Task objective
If a record below holds a picture, drop the picture and restate everything else word for word.

Task material

__________

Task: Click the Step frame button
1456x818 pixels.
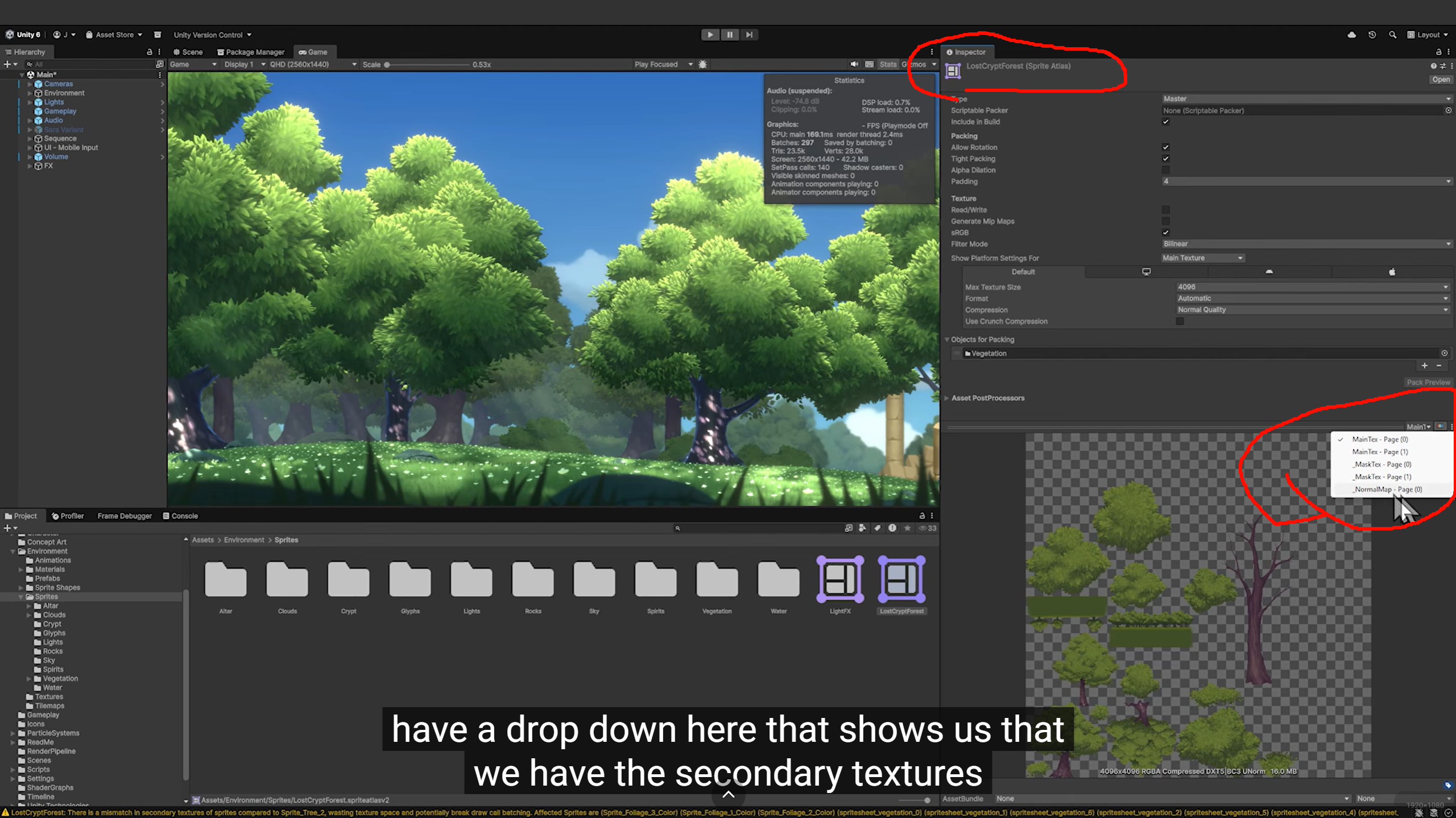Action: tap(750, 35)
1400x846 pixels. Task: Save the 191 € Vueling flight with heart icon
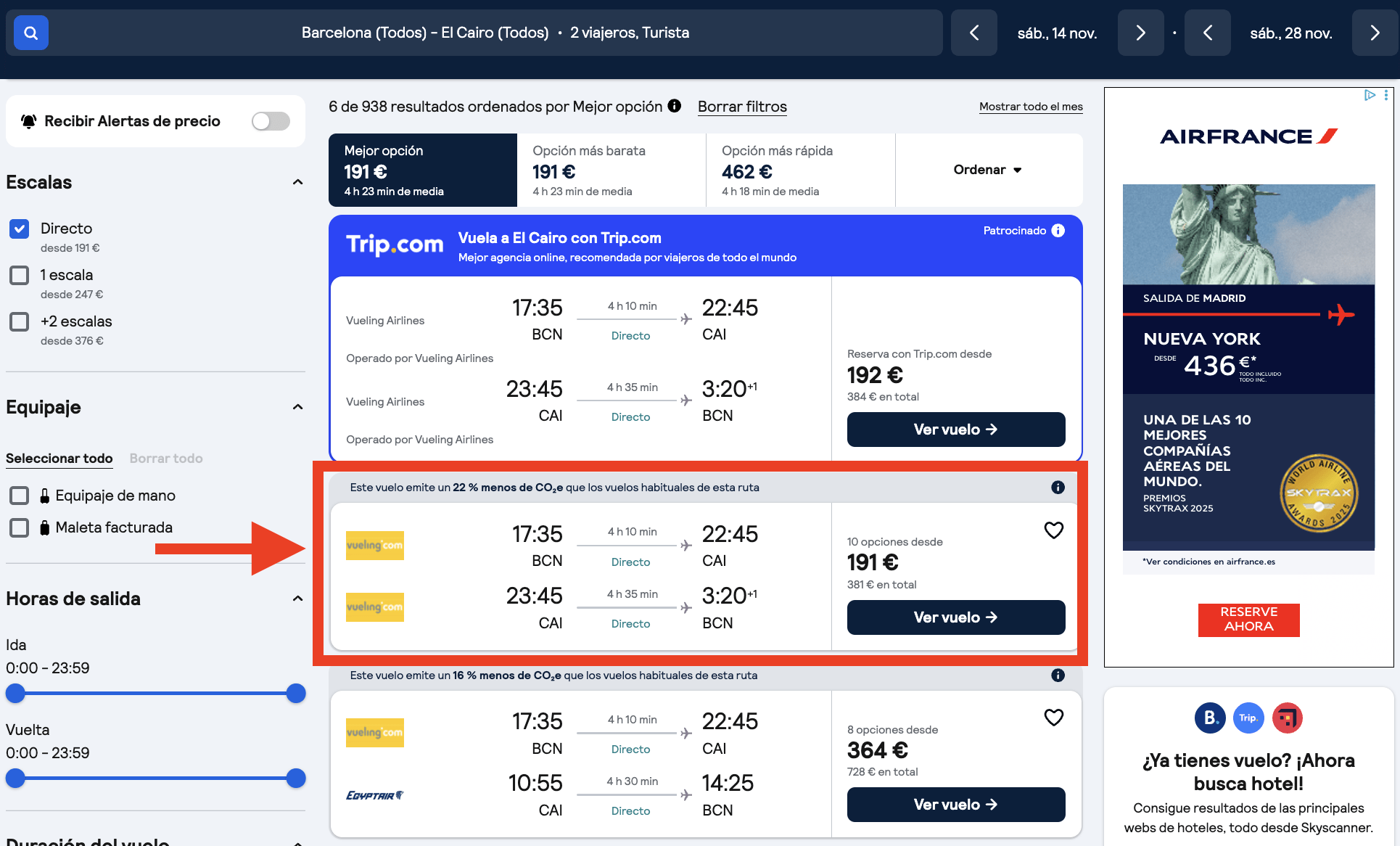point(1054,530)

__________

Reply to the task
Task: Click the Step frame button
1456x818 pixels.
Action: tap(750, 35)
1400x846 pixels. Task: Save the 191 € Vueling flight with heart icon
point(1054,530)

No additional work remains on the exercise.